Member of the Senate
- In office 1920–1925

Personal details
- Born: 20 October 1857 Opatovice, Bohemia, Austrian Empire
- Died: 6 February 1942 (aged 84) Hluboká nad Vltavou, Protectorate of Bohemia and Moravia
- Party: National Democratic Party
- Occupation: professor, politician

= František Mareš =

Czech professor of physiology

František Mareš (20 October 1857 – 6 February 1942) was a Czech physiologist, philosopher and nationalist politician. He was a university professor of the Charles University and was rector of the university in 1920–1921, and a member of the Czechoslovak National Democratic Party.

==Life==
Mareš was born in Opatovice in Bohemia (today part of Hrdějovice, Czech Republic. He studied philosophy and medicine in Prague (postgraduate in Vienna), graduating in 1886. He became a professor in 1890. He became a chairman of the Physiology Institute of the Charles University in 1895, continuing in that capacity until 1928. In 1914 and 1920, he was appointed rector of the Charles University for one year. He was many times appointed dean of Faculty of Medicine. He held an honorary doctorate from the Mayo clinic.
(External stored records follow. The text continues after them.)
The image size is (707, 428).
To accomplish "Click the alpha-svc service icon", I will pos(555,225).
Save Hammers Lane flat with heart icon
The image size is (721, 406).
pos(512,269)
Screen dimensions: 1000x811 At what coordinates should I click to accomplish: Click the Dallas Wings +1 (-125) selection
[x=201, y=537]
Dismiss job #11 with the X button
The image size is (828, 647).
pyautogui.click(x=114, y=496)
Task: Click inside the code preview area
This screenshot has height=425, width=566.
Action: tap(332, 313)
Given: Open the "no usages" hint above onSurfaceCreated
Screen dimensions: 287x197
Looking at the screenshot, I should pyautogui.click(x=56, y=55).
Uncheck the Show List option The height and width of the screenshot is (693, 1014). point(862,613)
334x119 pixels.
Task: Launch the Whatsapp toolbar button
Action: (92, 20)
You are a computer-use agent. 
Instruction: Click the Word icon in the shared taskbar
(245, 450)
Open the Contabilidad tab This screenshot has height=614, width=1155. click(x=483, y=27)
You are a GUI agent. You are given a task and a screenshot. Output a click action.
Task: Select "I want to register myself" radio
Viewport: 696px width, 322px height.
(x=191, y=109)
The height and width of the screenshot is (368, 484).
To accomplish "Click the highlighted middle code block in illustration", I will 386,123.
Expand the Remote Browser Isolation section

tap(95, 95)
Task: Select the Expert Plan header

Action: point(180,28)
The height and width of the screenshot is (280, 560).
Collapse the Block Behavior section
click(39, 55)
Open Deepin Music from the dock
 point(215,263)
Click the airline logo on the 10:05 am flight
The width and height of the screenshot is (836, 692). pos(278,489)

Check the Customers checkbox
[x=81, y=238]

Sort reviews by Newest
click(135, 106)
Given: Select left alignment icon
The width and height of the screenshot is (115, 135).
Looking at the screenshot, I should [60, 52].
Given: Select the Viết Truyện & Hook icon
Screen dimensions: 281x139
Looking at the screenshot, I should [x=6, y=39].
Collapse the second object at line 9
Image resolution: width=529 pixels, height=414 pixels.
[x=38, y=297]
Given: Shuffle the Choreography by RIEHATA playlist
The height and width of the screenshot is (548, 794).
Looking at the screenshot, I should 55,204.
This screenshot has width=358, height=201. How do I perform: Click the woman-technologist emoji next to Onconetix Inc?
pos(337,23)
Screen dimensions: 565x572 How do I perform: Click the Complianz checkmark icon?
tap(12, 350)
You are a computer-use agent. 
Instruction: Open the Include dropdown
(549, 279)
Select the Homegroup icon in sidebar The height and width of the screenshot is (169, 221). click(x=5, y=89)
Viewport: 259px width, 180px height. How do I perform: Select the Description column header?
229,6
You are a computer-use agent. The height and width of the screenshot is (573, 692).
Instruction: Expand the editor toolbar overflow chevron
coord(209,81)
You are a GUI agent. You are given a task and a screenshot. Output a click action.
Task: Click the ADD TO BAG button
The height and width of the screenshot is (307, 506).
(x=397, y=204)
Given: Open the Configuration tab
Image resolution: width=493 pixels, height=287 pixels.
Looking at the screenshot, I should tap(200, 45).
During the war and after the independence of Czechoslovakia from Austria-Hungary in 1918, Mareš became active in the Czechoslovak nationalist movement. He was an active member of the National Democrats, and became a member of the Revolutionary National Assembly of Czechoslovakia in 1918. In 1920, he was elected to the Senate, until the next election of 1925. At that time he became influenced by fascism, much to the dismay of the National Democratic leadership. In 1934, he was part of the leadership of the National Front (Národní fronta), later National Unity (Národní sjednocení). He was also a contributor to Vlajka.

He died in Hluboká nad Vltavou.

==Work==
Mareš published his research papers mainly in German and French journals. The papers were oriented on metabolism, neurophysiology and winter dormancy in rodents. For medical students he prepared textbooks Všeobecná fysiologie and Fysiologie I-IV. His philosophy was briefly based upon the Vitalism of Henri Bergson and Hans Driesch. He was a critic of positivism, reflected in his book Idealism and Realism in Natural Sciences (1903). He also defended the Manuscript of Dvůr Králové, which were later exposed as forgeries by scientific dating methods.